I do not think that is the case. strcspn(line, "\n") will stop at
the first one, so unless it is guaranteed that "line" has only one
line in it, the patch as posted is not correct. Your variant
without strlen() feels more correct, as I said.
Okay, sorry for my unclear thinking. The existing code (before this
patch) does indeed seem to be interested only in the first line of
`line`, in which case I agree that the patch's use of strlen() does
not appear to be correct if `line` could ever contain more than one
line.
I guess we need a bit more context for this patch to make sense:
for (line = ssh_principals_out.buf; *line;
line = strchrnul(line + 1, '\n')) {
while (*line == '\n')
line++;
if (!*line)
break;
trust_size = strcspn(line, "\n"); /* truncate at LF */
if (trust_size && trust_size != strlen(line) &&
line[trust_size - 1] == '\r')
trust_size--; /* the LF was part of CRLF at the end */
principal = xmemdupz(line, trust_size);
ssh_principals_out contains the result of the find-principals call which
contains one found principal per line (normally LF, CRLF in some cygwin
setup).
A principal can contain CR as a valid character. This is problematic if CR
is the last char of the principal since we have no way of knowing then if we
are in cygwin with CRLF line endings or another platform using LF and the CR
is the last character of the principal.
Lets leave this rather weird edge case aside for now.
So what we want to do is split the buffer by line, no matter which line
endings are used, and copy the principal without any line ending characters.
The `trust_size != strlen(line)` check was supposed to guard against `line`
having no LF at all and ending with a CR. I think a
`line[trust_size + 1] != '\0'` would work as well.
But since this whole thing is already hard enough to follow i guess it's
better we simply remove it instead of adding checks for the unlikely case we
encounter a broken ssh-keygen. Especially since the effect would only be a
failed signature validation.
We could even remove the `if (trust_size)` condition since this only happens
when `line` begins with LF which is already skipped over a few lines before.
But it's probably better to leave this in just in case the code changes.

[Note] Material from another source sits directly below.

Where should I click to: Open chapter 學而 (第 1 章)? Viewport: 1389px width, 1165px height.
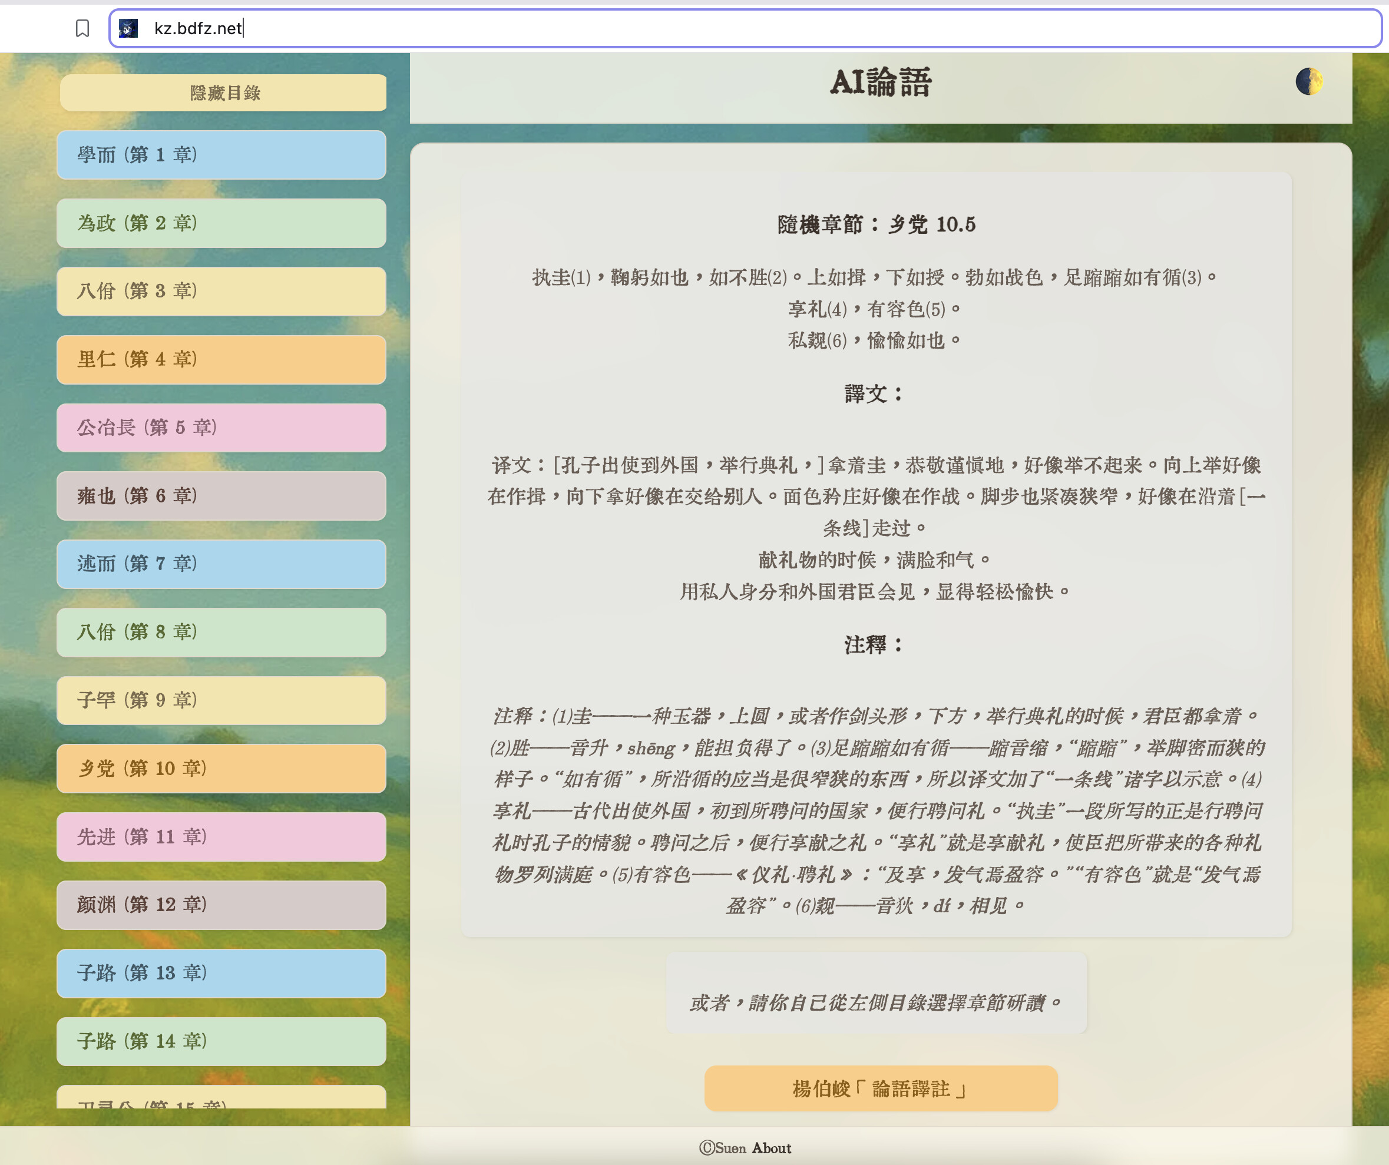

Generally I think this is a common enough problem that there should be a
function to split a strbuf by line no matter if LF or CRLF is used. Similar
to strbuf_getline() but to read from a strbuf or maybe even handle this
within pipe_command() when filling the strbuf. Maybe git even has better
code to handle this but i haven't found it yet?